**Exercise goal:** Please give back exactly the line with "The height and width of the screenshot is (490, 1010)." and each line after it through the end of the material, leaving out the pictures.

**Data records:**
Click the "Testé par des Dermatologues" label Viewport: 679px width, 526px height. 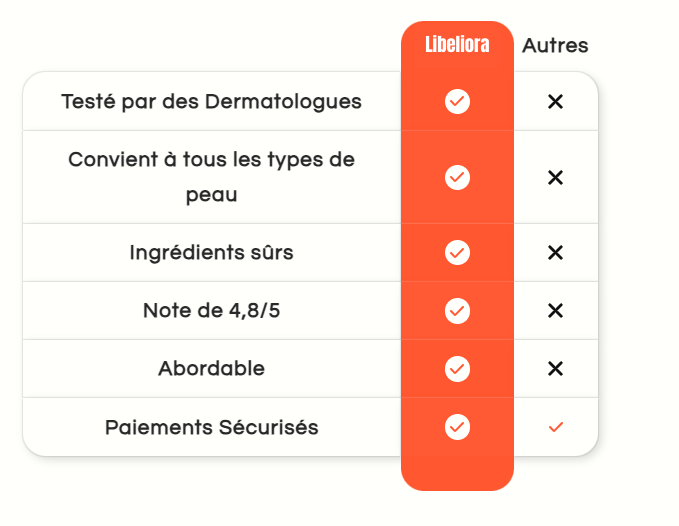(211, 101)
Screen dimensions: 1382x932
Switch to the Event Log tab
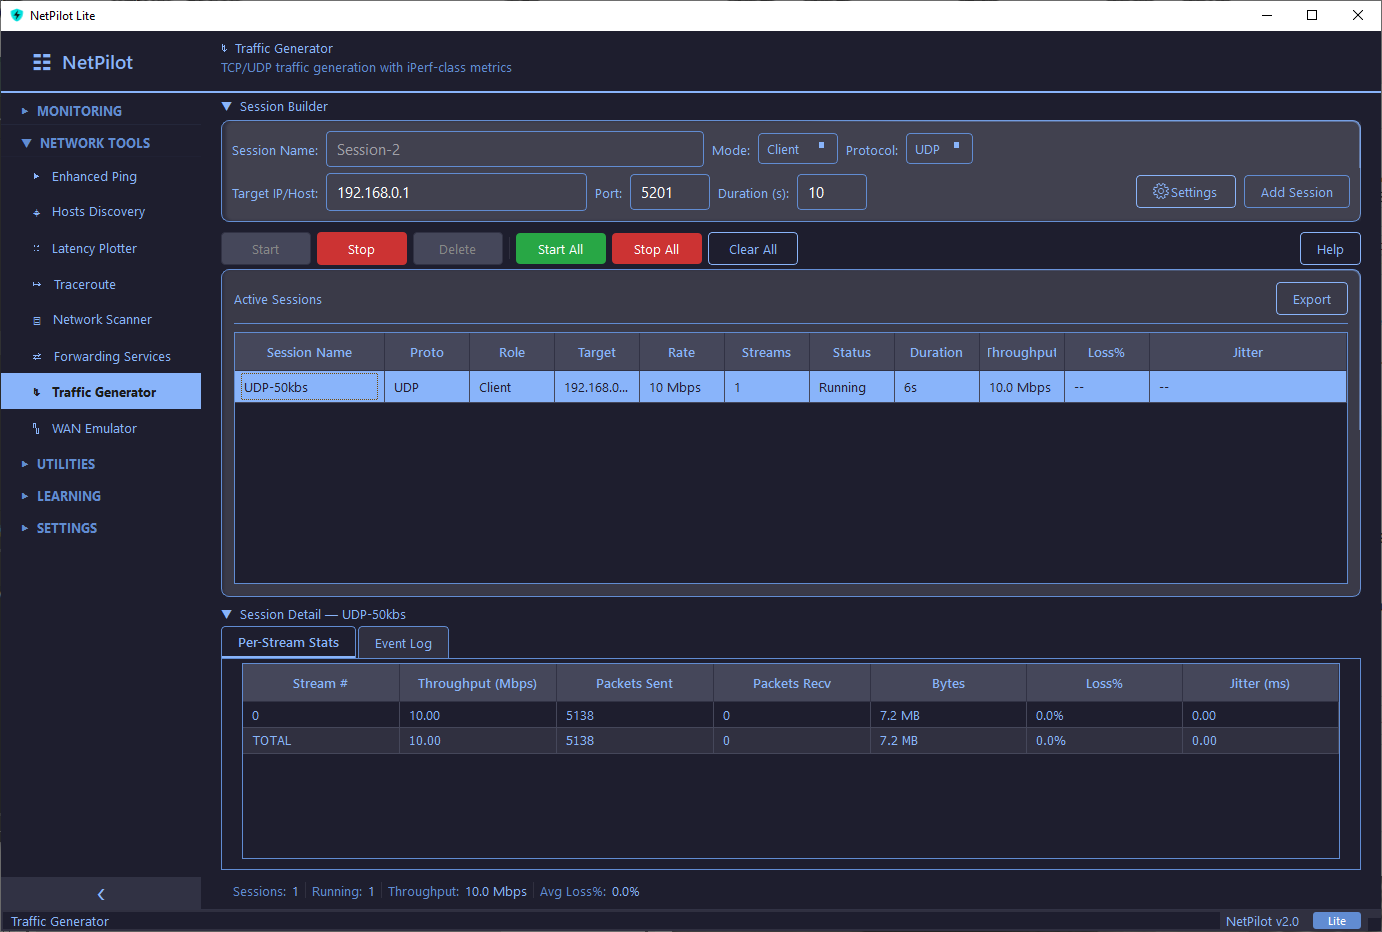pyautogui.click(x=403, y=642)
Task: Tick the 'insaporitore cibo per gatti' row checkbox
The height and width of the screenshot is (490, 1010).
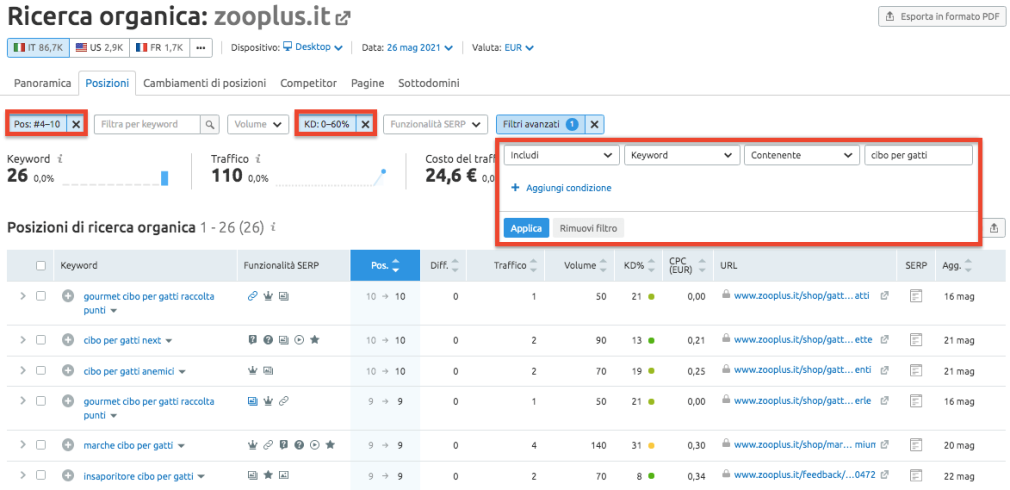Action: point(41,476)
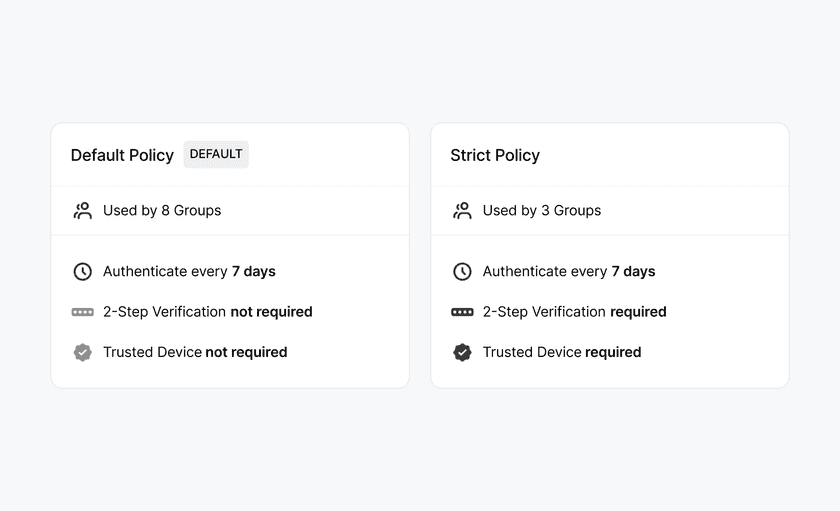Click the DEFAULT badge label
This screenshot has width=840, height=511.
[216, 154]
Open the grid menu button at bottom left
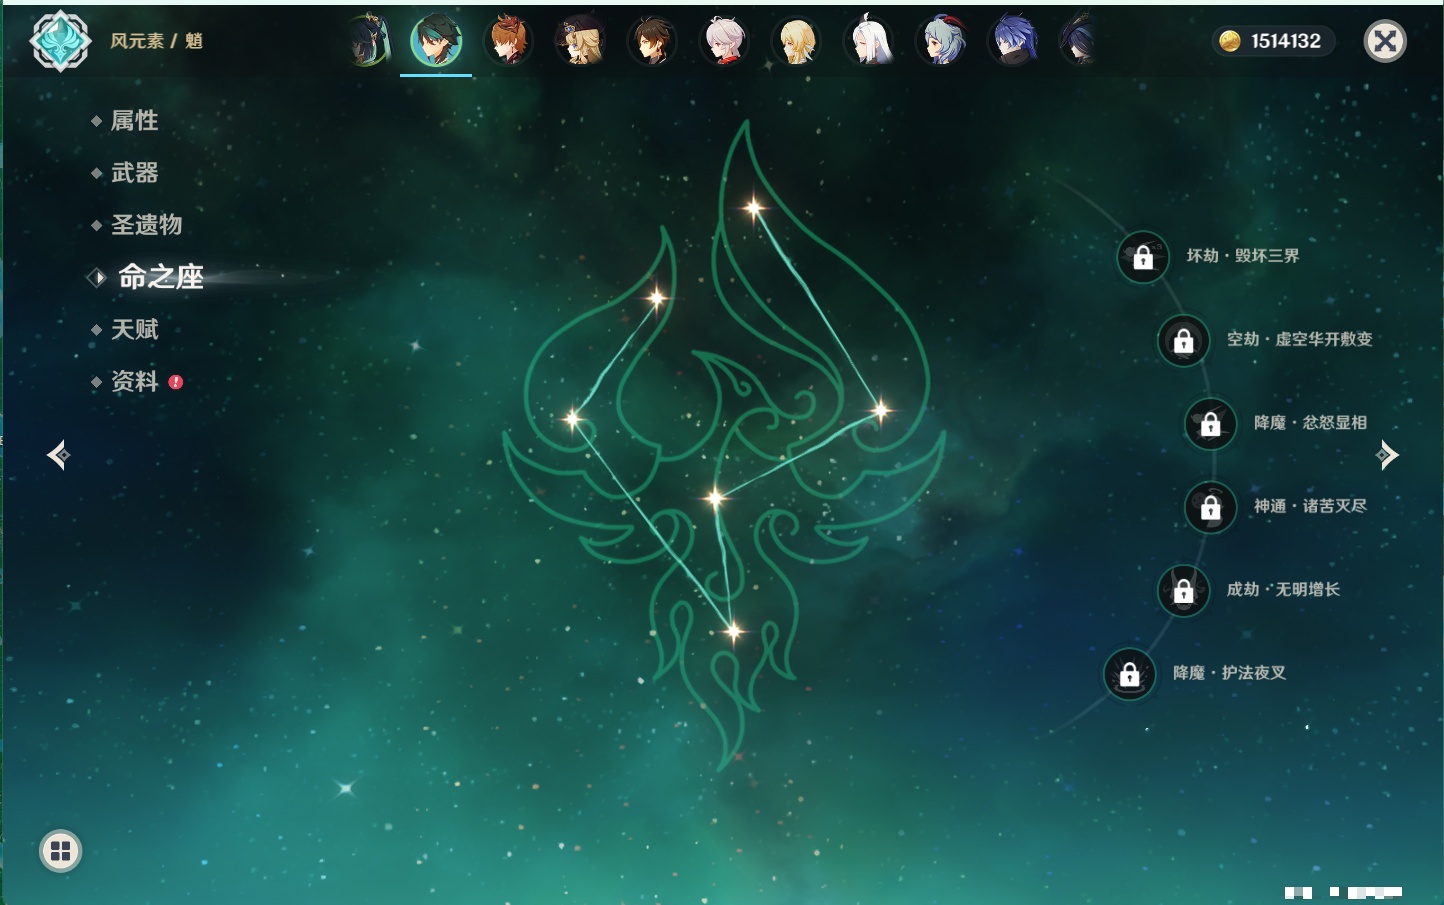 point(60,851)

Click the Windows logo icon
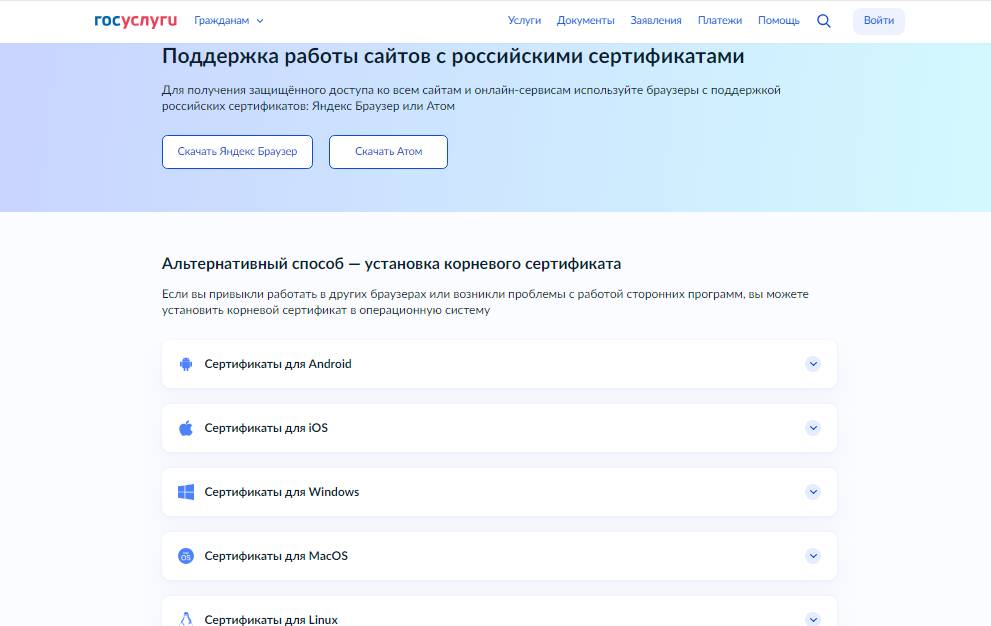(184, 492)
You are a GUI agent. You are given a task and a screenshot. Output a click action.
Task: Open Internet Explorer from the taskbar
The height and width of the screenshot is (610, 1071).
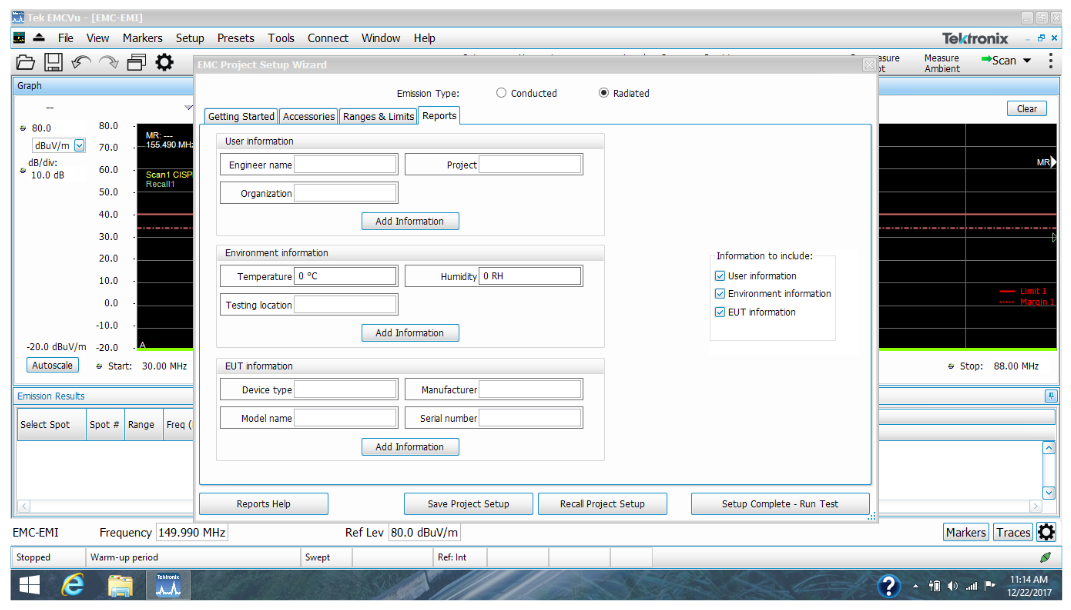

**Answer area:**
The height and width of the screenshot is (490, 1010).
Action: point(41,476)
Click the DEFAULT badge label
This screenshot has width=840, height=511.
[216, 154]
Open the grid menu button at bottom left
 point(60,851)

Click the Windows logo icon
(184, 492)
You are a GUI agent. You are given a task and a screenshot. Output a click action.
Task: Open Internet Explorer from the taskbar
The height and width of the screenshot is (610, 1071).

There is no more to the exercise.